Collection Overview Scope and Content
Organizational History Collection Table of Contents
   
HERS Organizational History

In the early 1970s a small group of senior-level women from New England campuses met to discuss the lack of career opportunities for academic women. They discussed mutual interests, calling themselves “Committee for the Concerns of Women in New England College and Universities” (the Concerns Committee). This Committee drafted a proposal to create a referral service for women with appropriate qualifications for faculty and administrative jobs. In 1972 they received a modest grant from the Ford Foundation to create Project HERS (Higher Education Resource Services) at Brown University, which offered referral and placement services, career counseling workshops, and administrative training seminars. The Project had a dual mission – to improve the opportunities and status of academic professional women and to aid colleges and universities in compliance with the requirements of Title IX (of the Education Amendments of 1972) that mandated an end to discrimination based on gender in employment.

In 1976 Project HERS moved from Brown University to Wellesley College, again with support from the Ford Foundation. HERS, New England responded to the needs of women in the job market; they sponsored career counseling workshops and started the Management Institute for Women in Higher Education at Wellesley College. The Management Institute, originally supported by the Fund for the Improvement for Post-Secondary Education, is a series of five weekend seminars focused on teaching administrative skills.

Project HERS was so successful that the Ford Foundation granted further funding to establish HERS, Mid-Atlantic at the University of Pennsylvania in 1974 as a separate administrative unit. It was conceived of as a sister organization that would move beyond the referral function to offer an increasing range of services. In 1975, Director Cynthia Secor proposed a residential program co-sponsored with Bryn Mawr College to offer appropriate administrative training for women seeking advancement in higher education. The Summer Institute for Women in Higher Education Administration started in 1976 and was initially funded by a three-year grant from the William H. Donner Foundation. By 1978, the Institute was self supporting and continues to enroll participants, over 2,100 by 2005.

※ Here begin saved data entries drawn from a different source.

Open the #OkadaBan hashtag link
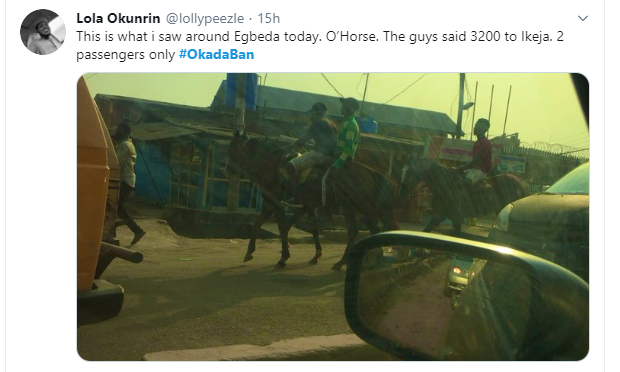The width and height of the screenshot is (620, 372). tap(216, 54)
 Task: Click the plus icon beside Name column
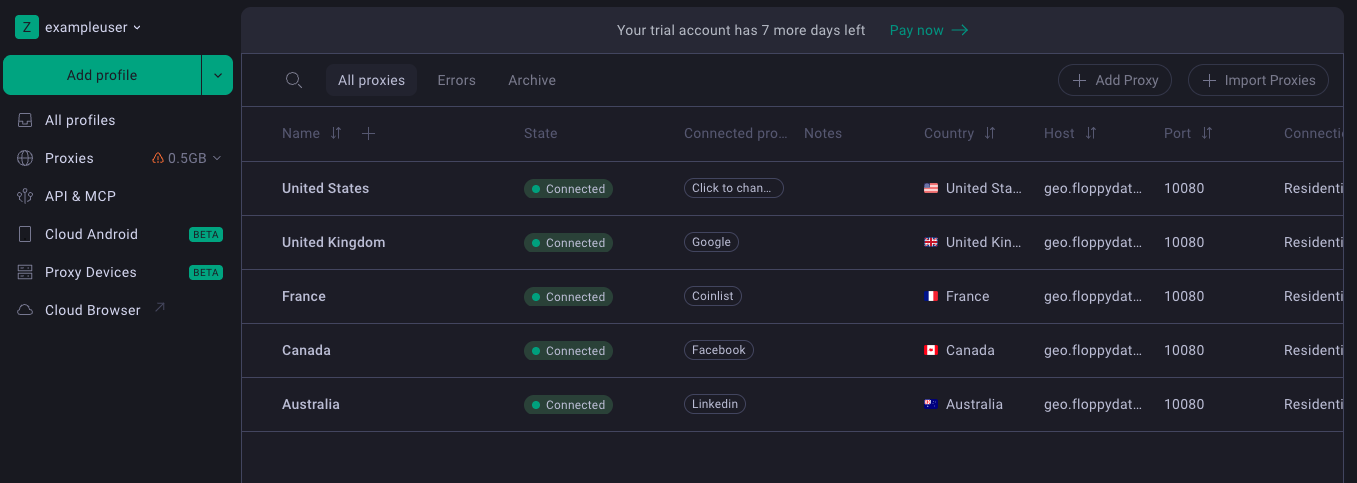pyautogui.click(x=368, y=133)
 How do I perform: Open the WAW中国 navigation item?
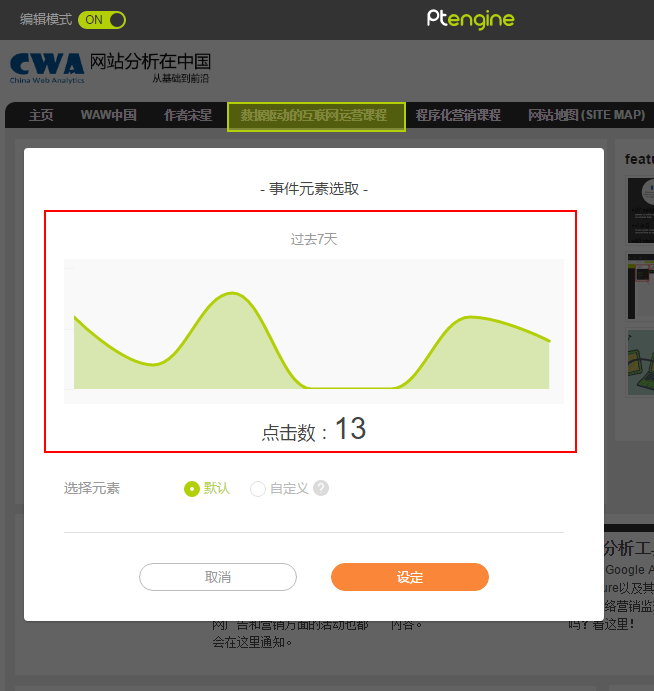click(108, 115)
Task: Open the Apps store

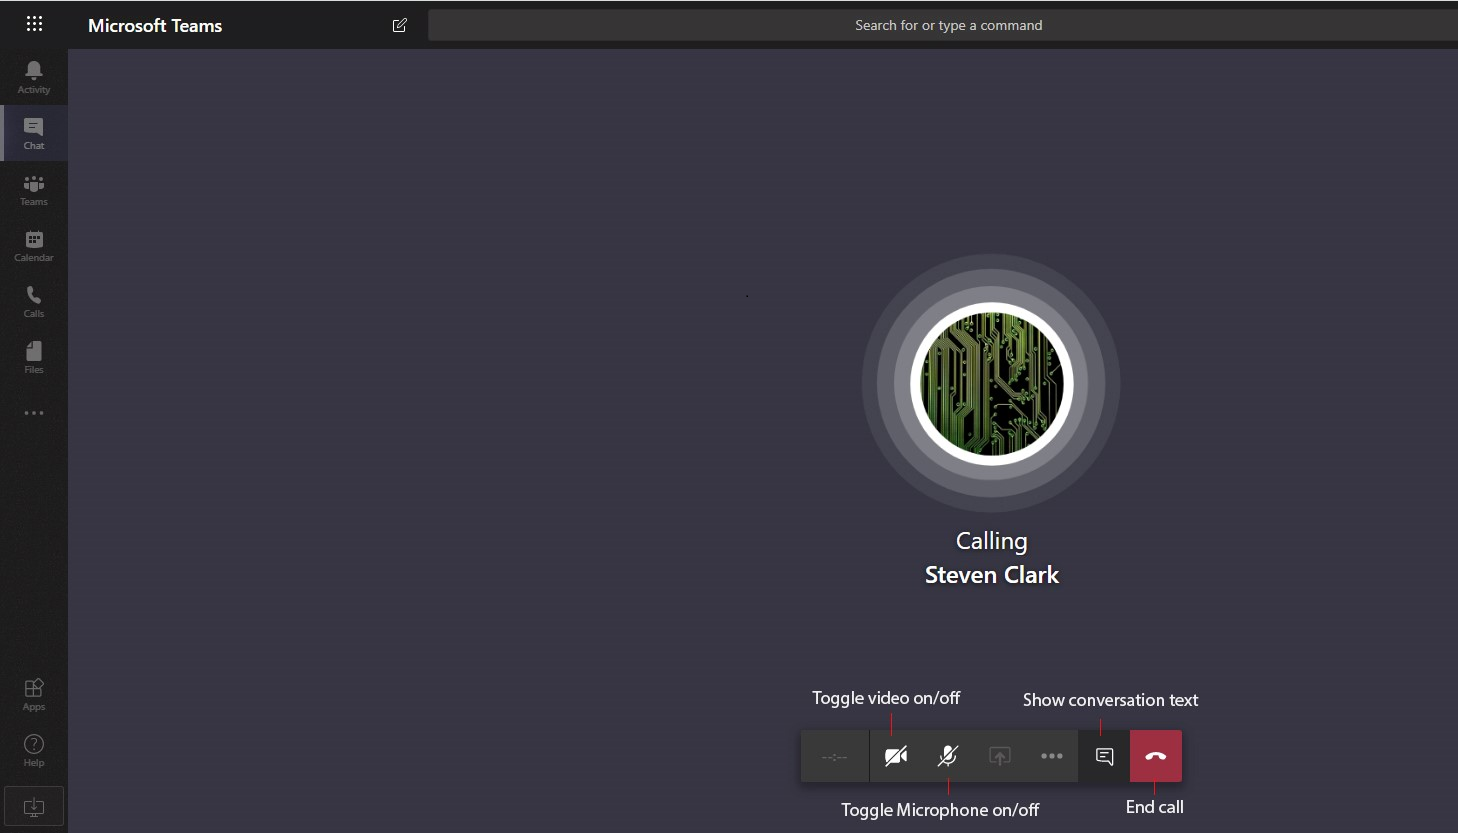Action: pyautogui.click(x=34, y=693)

HERS, West was started at the University of Utah in 1979 for professional women in intermountain states, again with funding from the Ford Foundation.

In 1983, HERS, Mid-Atlantic relocated from the University of Pennsylvania to the University of Denver and was renamed HERS, Mid-America.

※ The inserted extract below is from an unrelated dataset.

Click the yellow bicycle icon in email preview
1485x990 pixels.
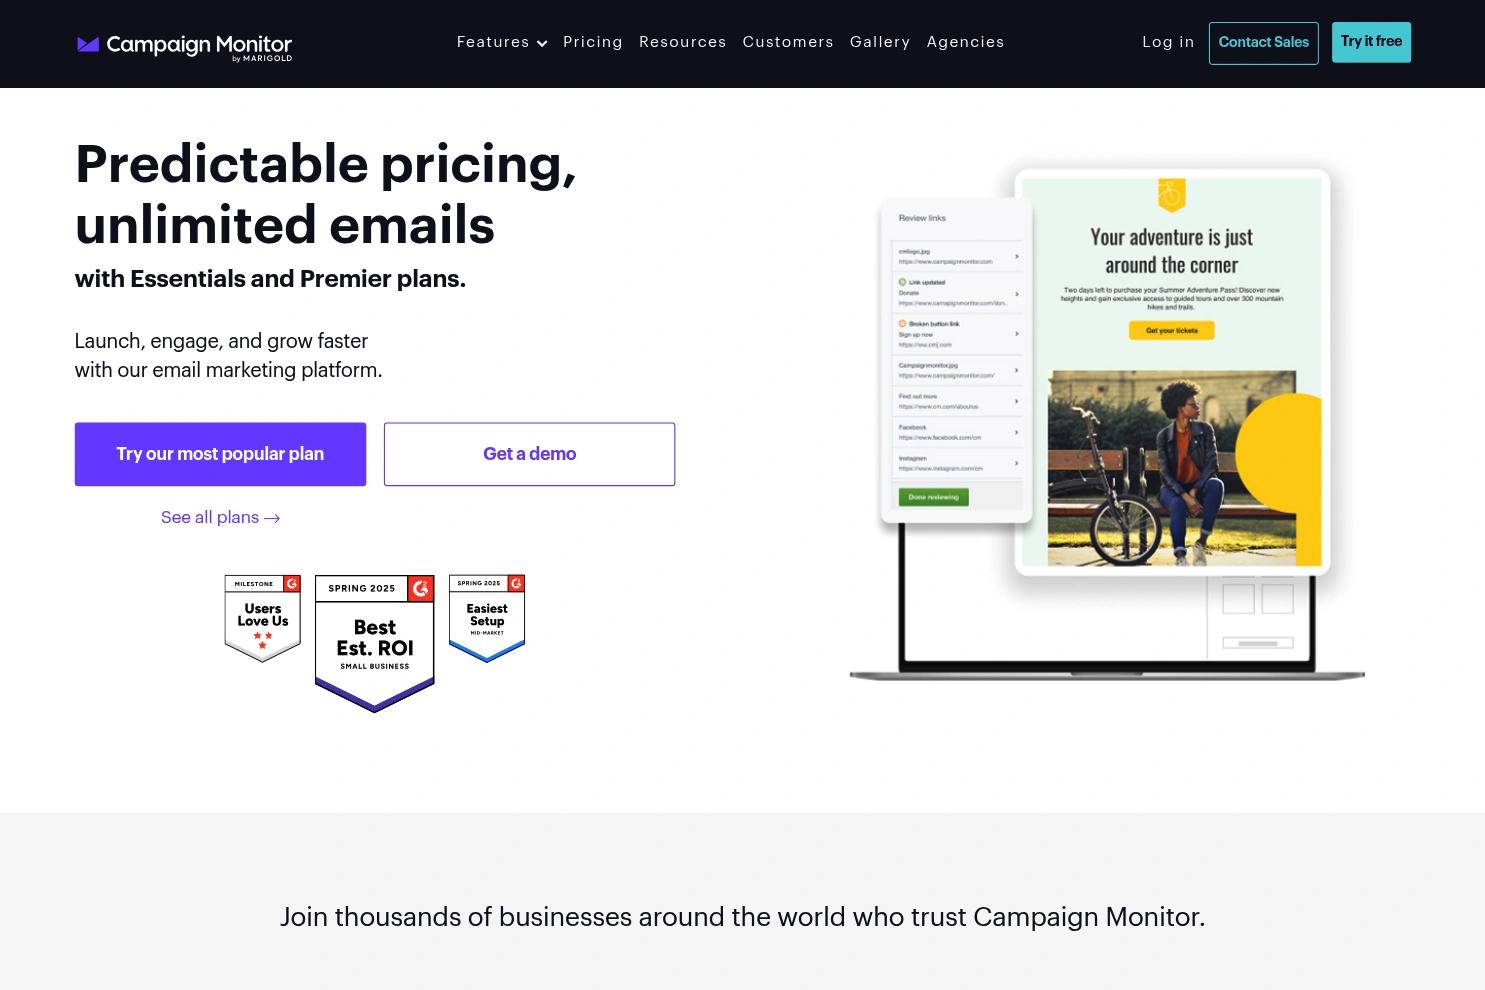click(1171, 194)
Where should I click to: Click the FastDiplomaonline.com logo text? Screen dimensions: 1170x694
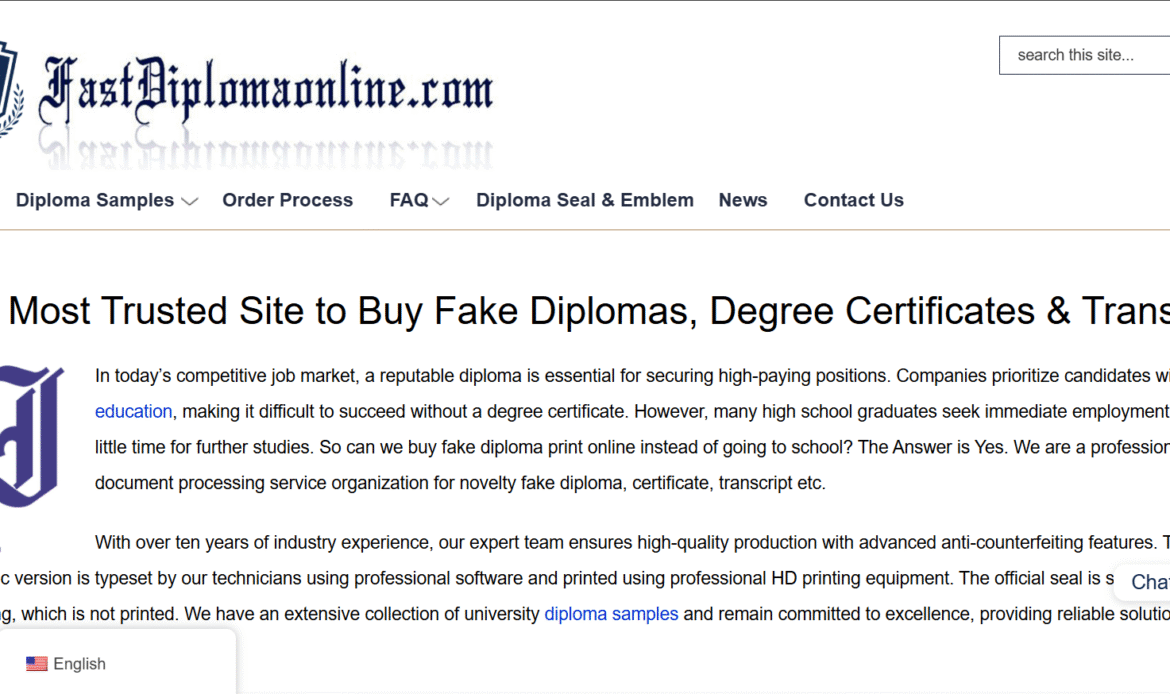[266, 92]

In addition to the Summer Institute and Management Institute, HERS has developed new programs. In the 1990s HERS and the National Associate of Collegiate Women and Athletic Administrators (NACWAA) teamed up to cosponsor the Institute for Administrative Advancement (IAA). The IAA offers week long seminars for women coaches and athletic administrators, including intensive training in athletic administration. The HERS-South Africa Seminar also started in the late 1990s. It was funded by the Andrew W. Mellon Foundation and allowed over seventy South African women to travel to the United States and participate in trainings for women in higher education administration. The HERS-South Africa office is located in Cape Town and it continues to offer workshops as well as a week-long HERS-South Africa Academy.

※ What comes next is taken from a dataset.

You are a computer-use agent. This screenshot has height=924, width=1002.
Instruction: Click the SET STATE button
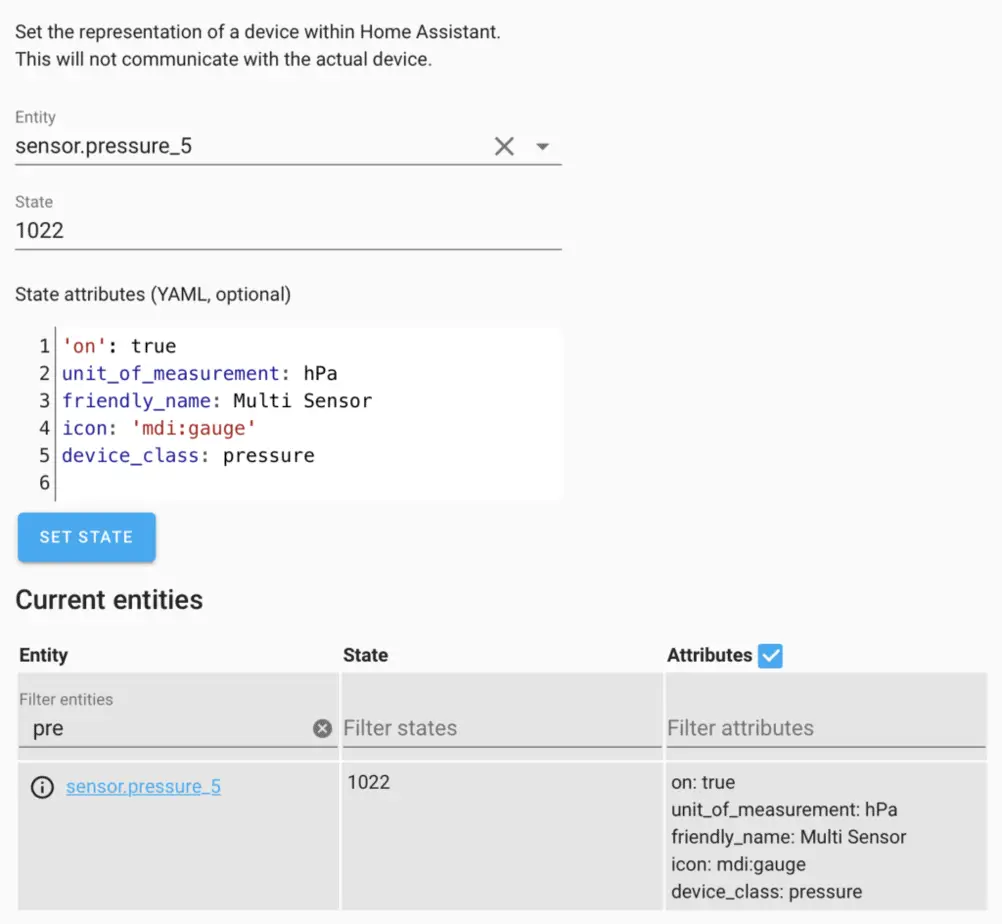click(86, 537)
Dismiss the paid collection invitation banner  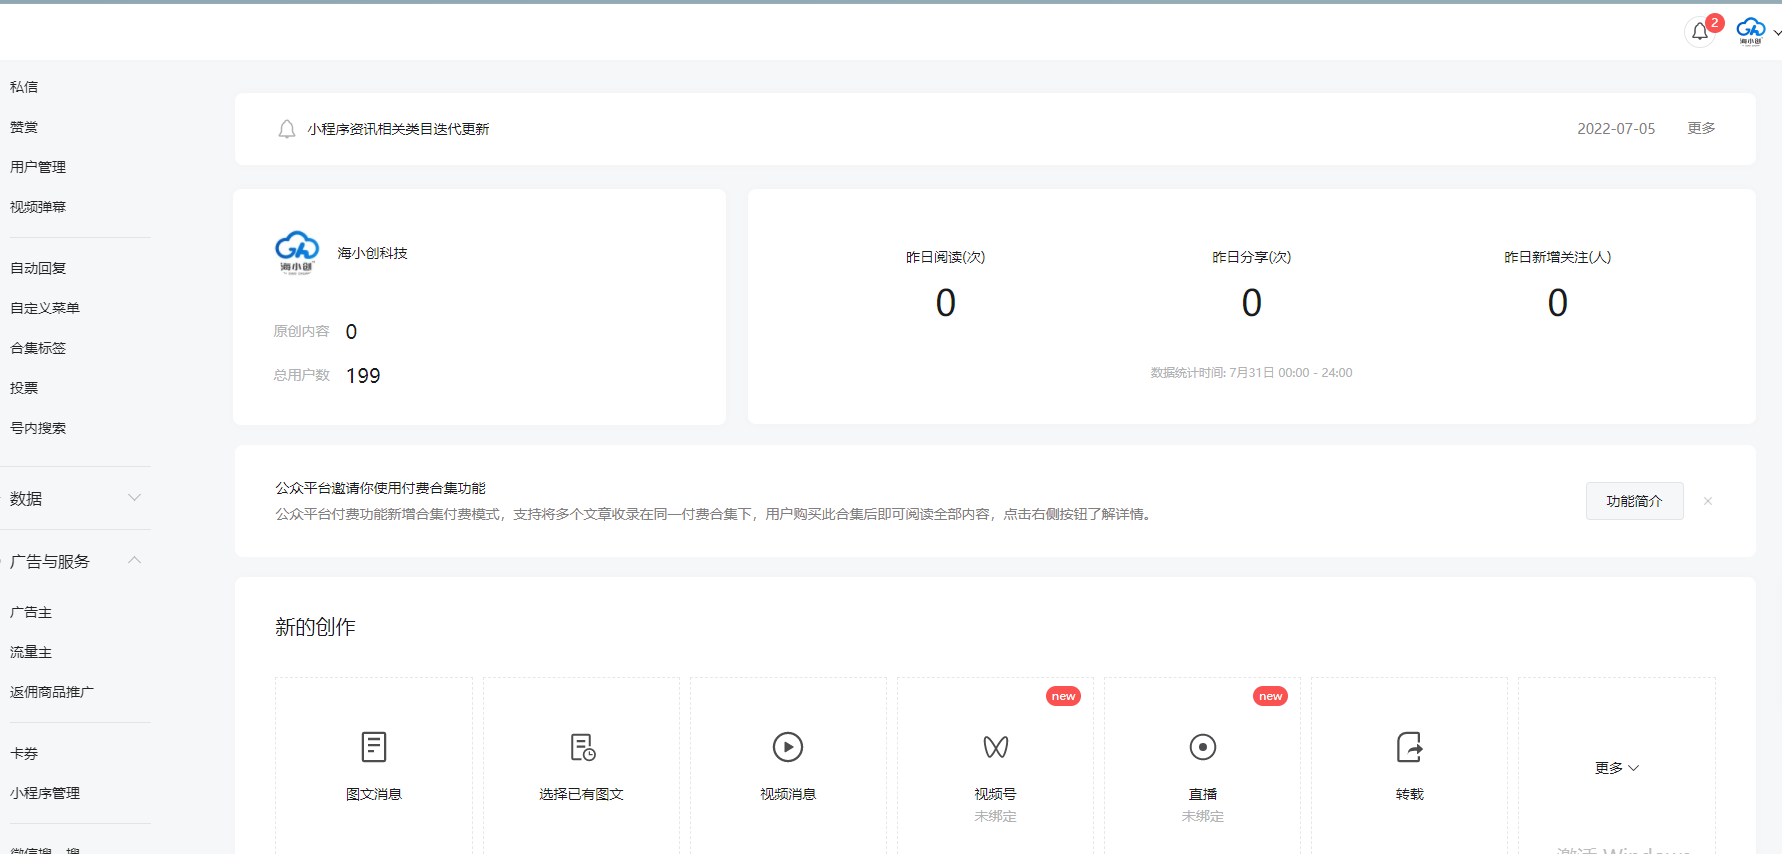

Dr. Cynthia Secor has been the Director of the HERS Network since 1975 and is the founding Director of the Summer Institute and HERS, Mid-America. She has also been the Director of the Management Institute since 1984 and is the founder of the NACWAA/HERS IAA, for which she also serves as a Curriculum Director. HERS, Mid-America continues to be housed at the University of Denver and recently moved to the University’s new Merle C. Chambers Center for Women building.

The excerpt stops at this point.